(Dataset entries)
##############################

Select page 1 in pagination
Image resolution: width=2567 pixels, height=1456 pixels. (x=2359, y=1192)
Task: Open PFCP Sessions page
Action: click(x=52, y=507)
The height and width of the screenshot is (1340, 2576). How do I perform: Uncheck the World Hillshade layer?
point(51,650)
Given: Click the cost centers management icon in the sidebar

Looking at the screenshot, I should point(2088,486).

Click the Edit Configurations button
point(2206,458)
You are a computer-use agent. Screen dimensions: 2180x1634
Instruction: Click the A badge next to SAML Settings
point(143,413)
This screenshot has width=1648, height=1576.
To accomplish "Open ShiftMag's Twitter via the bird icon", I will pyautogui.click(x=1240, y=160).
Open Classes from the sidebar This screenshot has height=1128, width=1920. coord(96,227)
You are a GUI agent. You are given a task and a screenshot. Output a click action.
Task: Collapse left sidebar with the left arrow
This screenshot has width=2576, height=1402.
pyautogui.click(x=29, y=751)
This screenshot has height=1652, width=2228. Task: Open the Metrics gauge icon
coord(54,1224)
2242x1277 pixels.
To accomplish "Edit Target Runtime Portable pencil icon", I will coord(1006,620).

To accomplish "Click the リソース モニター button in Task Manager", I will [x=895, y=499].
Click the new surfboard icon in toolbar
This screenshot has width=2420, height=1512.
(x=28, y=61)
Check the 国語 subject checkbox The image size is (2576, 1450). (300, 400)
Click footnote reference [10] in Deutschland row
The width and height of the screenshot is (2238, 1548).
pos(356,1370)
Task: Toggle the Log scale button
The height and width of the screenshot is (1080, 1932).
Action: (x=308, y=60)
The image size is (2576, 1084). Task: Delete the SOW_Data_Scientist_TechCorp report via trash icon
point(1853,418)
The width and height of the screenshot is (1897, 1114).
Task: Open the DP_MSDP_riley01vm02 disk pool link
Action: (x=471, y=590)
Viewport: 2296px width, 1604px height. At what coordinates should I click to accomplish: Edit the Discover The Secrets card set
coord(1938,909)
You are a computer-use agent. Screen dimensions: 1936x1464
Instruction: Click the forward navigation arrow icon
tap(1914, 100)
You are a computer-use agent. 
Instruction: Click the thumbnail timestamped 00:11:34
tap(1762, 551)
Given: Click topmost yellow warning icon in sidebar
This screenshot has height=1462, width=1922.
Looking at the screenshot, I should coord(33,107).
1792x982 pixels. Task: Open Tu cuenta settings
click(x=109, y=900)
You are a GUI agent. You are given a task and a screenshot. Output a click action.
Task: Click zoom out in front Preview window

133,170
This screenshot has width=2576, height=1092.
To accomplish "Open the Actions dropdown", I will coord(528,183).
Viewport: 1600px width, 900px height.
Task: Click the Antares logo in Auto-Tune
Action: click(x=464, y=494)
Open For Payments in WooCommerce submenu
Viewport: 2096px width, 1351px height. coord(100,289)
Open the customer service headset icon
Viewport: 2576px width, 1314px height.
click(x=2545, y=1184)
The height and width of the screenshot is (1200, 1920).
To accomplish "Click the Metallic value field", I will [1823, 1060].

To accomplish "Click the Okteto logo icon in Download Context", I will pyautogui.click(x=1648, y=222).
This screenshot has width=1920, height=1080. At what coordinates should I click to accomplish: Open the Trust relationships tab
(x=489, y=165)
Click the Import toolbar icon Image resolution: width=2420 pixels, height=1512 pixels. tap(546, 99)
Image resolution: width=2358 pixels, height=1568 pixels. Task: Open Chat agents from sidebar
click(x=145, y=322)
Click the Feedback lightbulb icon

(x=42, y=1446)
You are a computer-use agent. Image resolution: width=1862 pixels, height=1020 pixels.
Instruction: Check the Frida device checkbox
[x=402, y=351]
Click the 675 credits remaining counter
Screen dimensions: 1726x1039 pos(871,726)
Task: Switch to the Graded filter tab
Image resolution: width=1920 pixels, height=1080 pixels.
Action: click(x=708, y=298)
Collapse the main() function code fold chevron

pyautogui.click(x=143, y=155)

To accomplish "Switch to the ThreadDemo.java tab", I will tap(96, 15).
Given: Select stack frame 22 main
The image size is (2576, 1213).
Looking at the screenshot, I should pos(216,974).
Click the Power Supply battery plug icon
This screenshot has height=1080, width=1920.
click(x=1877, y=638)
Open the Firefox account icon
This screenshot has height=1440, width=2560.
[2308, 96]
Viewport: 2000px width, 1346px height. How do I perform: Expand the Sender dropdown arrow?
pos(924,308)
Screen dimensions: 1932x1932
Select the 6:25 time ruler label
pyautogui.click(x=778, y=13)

##############################

What you will do. The records above should be restated exactly, line for line.

Exercise response.
Select page 1 in pagination
Image resolution: width=2567 pixels, height=1456 pixels. (x=2359, y=1192)
Task: Open PFCP Sessions page
Action: click(x=52, y=507)
The height and width of the screenshot is (1340, 2576). How do I perform: Uncheck the World Hillshade layer?
point(51,650)
Given: Click the cost centers management icon in the sidebar

Looking at the screenshot, I should point(2088,486).

Click the Edit Configurations button
point(2206,458)
You are a computer-use agent. Screen dimensions: 2180x1634
Instruction: Click the A badge next to SAML Settings
point(143,413)
This screenshot has width=1648, height=1576.
To accomplish "Open ShiftMag's Twitter via the bird icon", I will pyautogui.click(x=1240, y=160).
Open Classes from the sidebar This screenshot has height=1128, width=1920. coord(96,227)
You are a GUI agent. You are given a task and a screenshot. Output a click action.
Task: Collapse left sidebar with the left arrow
This screenshot has width=2576, height=1402.
pyautogui.click(x=29, y=751)
This screenshot has height=1652, width=2228. Task: Open the Metrics gauge icon
coord(54,1224)
2242x1277 pixels.
To accomplish "Edit Target Runtime Portable pencil icon", I will coord(1006,620).

To accomplish "Click the リソース モニター button in Task Manager", I will [x=895, y=499].
Click the new surfboard icon in toolbar
This screenshot has width=2420, height=1512.
(x=28, y=61)
Check the 国語 subject checkbox The image size is (2576, 1450). (300, 400)
Click footnote reference [10] in Deutschland row
The width and height of the screenshot is (2238, 1548).
pos(356,1370)
Task: Toggle the Log scale button
The height and width of the screenshot is (1080, 1932).
Action: (x=308, y=60)
The image size is (2576, 1084). Task: Delete the SOW_Data_Scientist_TechCorp report via trash icon
point(1853,418)
The width and height of the screenshot is (1897, 1114).
Task: Open the DP_MSDP_riley01vm02 disk pool link
Action: (x=471, y=590)
Viewport: 2296px width, 1604px height. At what coordinates should I click to accomplish: Edit the Discover The Secrets card set
coord(1938,909)
You are a computer-use agent. Screen dimensions: 1936x1464
Instruction: Click the forward navigation arrow icon
tap(1914, 100)
You are a computer-use agent. 
Instruction: Click the thumbnail timestamped 00:11:34
tap(1762, 551)
Given: Click topmost yellow warning icon in sidebar
This screenshot has height=1462, width=1922.
Looking at the screenshot, I should coord(33,107).
1792x982 pixels. Task: Open Tu cuenta settings
click(x=109, y=900)
You are a GUI agent. You are given a task and a screenshot. Output a click action.
Task: Click zoom out in front Preview window

133,170
This screenshot has width=2576, height=1092.
To accomplish "Open the Actions dropdown", I will coord(528,183).
Viewport: 1600px width, 900px height.
Task: Click the Antares logo in Auto-Tune
Action: click(x=464, y=494)
Open For Payments in WooCommerce submenu
Viewport: 2096px width, 1351px height. coord(100,289)
Open the customer service headset icon
Viewport: 2576px width, 1314px height.
click(x=2545, y=1184)
The height and width of the screenshot is (1200, 1920).
To accomplish "Click the Metallic value field", I will [1823, 1060].

To accomplish "Click the Okteto logo icon in Download Context", I will pyautogui.click(x=1648, y=222).
This screenshot has width=1920, height=1080. At what coordinates should I click to accomplish: Open the Trust relationships tab
(x=489, y=165)
Click the Import toolbar icon Image resolution: width=2420 pixels, height=1512 pixels. tap(546, 99)
Image resolution: width=2358 pixels, height=1568 pixels. Task: Open Chat agents from sidebar
click(x=145, y=322)
Click the Feedback lightbulb icon

(x=42, y=1446)
You are a computer-use agent. Image resolution: width=1862 pixels, height=1020 pixels.
Instruction: Check the Frida device checkbox
[x=402, y=351]
Click the 675 credits remaining counter
Screen dimensions: 1726x1039 pos(871,726)
Task: Switch to the Graded filter tab
Image resolution: width=1920 pixels, height=1080 pixels.
Action: click(x=708, y=298)
Collapse the main() function code fold chevron

pyautogui.click(x=143, y=155)

To accomplish "Switch to the ThreadDemo.java tab", I will tap(96, 15).
Given: Select stack frame 22 main
The image size is (2576, 1213).
Looking at the screenshot, I should pos(216,974).
Click the Power Supply battery plug icon
This screenshot has height=1080, width=1920.
click(x=1877, y=638)
Open the Firefox account icon
This screenshot has height=1440, width=2560.
[2308, 96]
Viewport: 2000px width, 1346px height. How do I perform: Expand the Sender dropdown arrow?
pos(924,308)
Screen dimensions: 1932x1932
Select the 6:25 time ruler label
pyautogui.click(x=778, y=13)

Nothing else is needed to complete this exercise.